In this paper they show that we can achieve exponential performance scaling over dataset size, when the samples added are pruned to be only the best examples. This beats power law scaling in a big way. There is still no free lunch, in some sense, because in most cases it will become progressively harder to add new useful samples as the dataset gets bigger. But this is a big deal for computation, because it means that the number of samples in the dataset is not nearly as important as the coverage and quality that the dataset provides.This also means that scaling laws for compute (usually expressed as a function of dataset and model size) are dataset-specific and not generalizable, because of how much sample quality affects data scaling.

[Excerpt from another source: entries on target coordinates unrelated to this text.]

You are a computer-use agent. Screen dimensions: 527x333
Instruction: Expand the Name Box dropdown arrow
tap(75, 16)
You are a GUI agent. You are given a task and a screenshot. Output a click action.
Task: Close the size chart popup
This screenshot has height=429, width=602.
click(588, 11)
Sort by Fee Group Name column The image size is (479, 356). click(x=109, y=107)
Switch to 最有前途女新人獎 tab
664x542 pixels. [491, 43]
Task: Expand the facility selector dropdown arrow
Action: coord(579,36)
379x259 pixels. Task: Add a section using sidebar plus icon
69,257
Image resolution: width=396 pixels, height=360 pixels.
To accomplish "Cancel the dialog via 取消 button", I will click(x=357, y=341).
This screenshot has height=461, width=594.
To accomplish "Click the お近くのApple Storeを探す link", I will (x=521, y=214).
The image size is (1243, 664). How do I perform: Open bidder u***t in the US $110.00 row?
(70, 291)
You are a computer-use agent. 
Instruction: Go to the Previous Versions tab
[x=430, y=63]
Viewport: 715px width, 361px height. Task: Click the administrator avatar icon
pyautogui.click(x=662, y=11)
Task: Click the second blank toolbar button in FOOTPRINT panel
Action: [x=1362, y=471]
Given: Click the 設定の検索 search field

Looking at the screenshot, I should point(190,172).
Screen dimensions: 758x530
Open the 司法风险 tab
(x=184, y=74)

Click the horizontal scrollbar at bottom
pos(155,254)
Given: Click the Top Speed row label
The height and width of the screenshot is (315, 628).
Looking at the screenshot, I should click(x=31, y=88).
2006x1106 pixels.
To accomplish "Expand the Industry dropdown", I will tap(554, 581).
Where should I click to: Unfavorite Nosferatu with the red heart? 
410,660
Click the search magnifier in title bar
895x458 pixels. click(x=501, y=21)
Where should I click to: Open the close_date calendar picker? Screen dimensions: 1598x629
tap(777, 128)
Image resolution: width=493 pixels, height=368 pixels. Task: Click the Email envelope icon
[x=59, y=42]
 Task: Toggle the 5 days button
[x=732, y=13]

Unfortunately, the authors found that “dataset pruning strongly increases class imbalance”. To remedy this, they modified their pruning metrics to ensure that every class had at least 50% of the images that it would have if all classes were pruned equally. This leads me to the question: what is the scaling behavior for worst group performance under data pruning?We don’t even know yet what the scaling behavior of worst group performance is without data pruning.
They found that “performance often increased [beyond the results reported in this paper] when the same number [of] training iterations on the full dataset was carried out on the pruned dataset, resulting in … additional training epochs,” but we see in Appendix J that this gain is small (maybe not statistically significant?), and achieved after only 40-60% of the additional epochs required to reach the same number of iterations.